CYCLE MODE international 2007 その9

(パーツ-用品編 1/2)




■ Campagnolo


エルネスト・コルナゴ生誕75周年ということもあって、コルナゴのフロントフォークの肩には軒並み75のサインが踊っていましたが、カンパも来年で創立75周年を迎えます。しかし、コンポについては特にアニバーサリーモデルといったものもないようで、昨年のモデルチェンジが多岐に渡ったせいか、今年は大した動きがありませんでした。トップグレードのレコードも昨年はフルモデルチェンジに近かった反動でしょうか、今年「NEW」の文字が付されたのはフロントディレイラーだけでした。



パッと見どこがどう変わったのか解りにくいのですが、ガイドプレートの形状などが微妙に変わりました。これまでスタンダードクランクとコンパクトクランクで各々専用のディレイラーを使わなければならなかったのですが、これ一つで両方に対応できるようになったという点が最大のポイントです。ま、カンパユーザー以外にはどうでも良い情報かも知れませんけど。



■ SRAM


今シーズン、スラムのロード用コンポはサウニエル・ドゥバルへ供給され、クラシックでもグランツールでも活躍しました。殊にジロではエースのジルベルト・シモーニがリクイガスのダニーロ・ディルーカと終盤まで総合優勝争いを演じ、レオナルド・ピエポリはマリア・ヴェルデ(山岳賞)を獲得するなどの奮闘ぶりが光りましたね。

シーズン前、某女性ライターの土○志穂さんが自身のブログで「ミラーがTTTでチェーンを外さなきゃいいけど。」などとスラムの信頼性を疑うようなことを書いていたので、私は思わず「スラムはドイツのザックスを買収したわけですから、旧ザックス時代の経験からしてロード用コンポも素人というわけではありません。」とのコメントを書き込んでしまいました。

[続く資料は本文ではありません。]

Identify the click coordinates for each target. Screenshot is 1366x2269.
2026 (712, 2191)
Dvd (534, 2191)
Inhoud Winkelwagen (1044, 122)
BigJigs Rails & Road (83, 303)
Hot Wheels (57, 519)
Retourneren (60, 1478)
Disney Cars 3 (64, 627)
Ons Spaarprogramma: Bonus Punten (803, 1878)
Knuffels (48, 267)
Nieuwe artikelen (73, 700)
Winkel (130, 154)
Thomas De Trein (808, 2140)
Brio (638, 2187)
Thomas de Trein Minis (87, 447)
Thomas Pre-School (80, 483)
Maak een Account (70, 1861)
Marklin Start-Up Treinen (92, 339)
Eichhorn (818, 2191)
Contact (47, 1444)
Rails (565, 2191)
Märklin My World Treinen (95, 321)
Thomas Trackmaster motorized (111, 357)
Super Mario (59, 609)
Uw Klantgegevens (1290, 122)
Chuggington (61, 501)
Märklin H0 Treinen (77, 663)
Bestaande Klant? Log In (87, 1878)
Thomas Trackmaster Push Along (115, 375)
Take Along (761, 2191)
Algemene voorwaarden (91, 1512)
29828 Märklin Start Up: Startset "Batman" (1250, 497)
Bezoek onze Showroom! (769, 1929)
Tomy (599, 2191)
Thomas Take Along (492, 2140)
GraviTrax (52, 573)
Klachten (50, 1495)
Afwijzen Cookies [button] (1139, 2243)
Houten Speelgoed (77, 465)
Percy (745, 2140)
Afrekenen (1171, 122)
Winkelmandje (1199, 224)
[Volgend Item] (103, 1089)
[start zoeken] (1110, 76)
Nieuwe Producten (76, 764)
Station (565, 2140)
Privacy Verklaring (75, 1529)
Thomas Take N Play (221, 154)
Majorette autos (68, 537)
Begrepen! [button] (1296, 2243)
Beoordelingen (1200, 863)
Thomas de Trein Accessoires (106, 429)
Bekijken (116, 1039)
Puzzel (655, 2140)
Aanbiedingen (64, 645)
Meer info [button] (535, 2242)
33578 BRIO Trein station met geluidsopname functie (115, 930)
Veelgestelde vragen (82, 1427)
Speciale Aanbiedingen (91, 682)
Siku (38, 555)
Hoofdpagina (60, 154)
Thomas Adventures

今にして思えばあの書き込みは少々小姑じみていたかも知れませんが、ザックスは過去にツールを経験しているメーカーですから、彼女の老婆心はスラムに対してむしろ失礼な部類に入るでしょう。1999年からツールを追いかけ始めた新参ライターには少々酷かも知れませんが、プロのライターがライフワークと定めたのなら、もう少し勉強して欲しいものですね。

トレックのところでも触れましたが、来シーズンはアスタナへの供給も決まったようです。選手もスタッフもフレームも、ツールの勝ち方を熟知していますし、来年のツールは優勝候補筆頭に挙げても良いくらいチーム力は強化されています。プロロード供給2年目でスラムはツールチャンピオンコンポとなれるのか? 大注目です。





さて、スラムのトピックはやはりロード用最高級コンポ「レッド」のリリースでしょう。昨年ラインナップされた「フォース」「ライバル」の上位に置かれる極めて贅沢なコンポです。スプロケットカセットが目玉になるコンポというのもあまり記憶にありませんが、兎に角、レッドで最も目を引くのはCNC切削で作られたこれですね。



以前にも1000kmを寿命と定めたヒルクライム向けの飛び道具としてアルミからCNCで切削された一体もののカセットをTNIが出したりしていましたので、金属の無垢から削り出しで作られたカセットの前例がなかったわけではありません。が、スラムのこれはスチール製で中をゴッソリくり抜き、オールチタンより軽いという極めてアグレッシブな構造を採用してきました。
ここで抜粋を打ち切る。